Description of the task =>
Could the data below be copied out in full, word for word?

⁂

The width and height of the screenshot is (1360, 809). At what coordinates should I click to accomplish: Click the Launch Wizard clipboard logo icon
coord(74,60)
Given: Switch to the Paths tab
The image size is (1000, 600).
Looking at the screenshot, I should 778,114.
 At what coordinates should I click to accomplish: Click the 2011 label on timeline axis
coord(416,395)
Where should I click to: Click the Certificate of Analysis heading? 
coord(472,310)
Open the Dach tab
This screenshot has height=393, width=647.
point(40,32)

⁂

Worked solution =>
The width and height of the screenshot is (1360, 809). At what coordinates should I click to accomplish: Click the Launch Wizard clipboard logo icon
coord(74,60)
Given: Switch to the Paths tab
The image size is (1000, 600).
Looking at the screenshot, I should 778,114.
 At what coordinates should I click to accomplish: Click the 2011 label on timeline axis
coord(416,395)
Where should I click to: Click the Certificate of Analysis heading? 
coord(472,310)
Open the Dach tab
This screenshot has height=393, width=647.
point(40,32)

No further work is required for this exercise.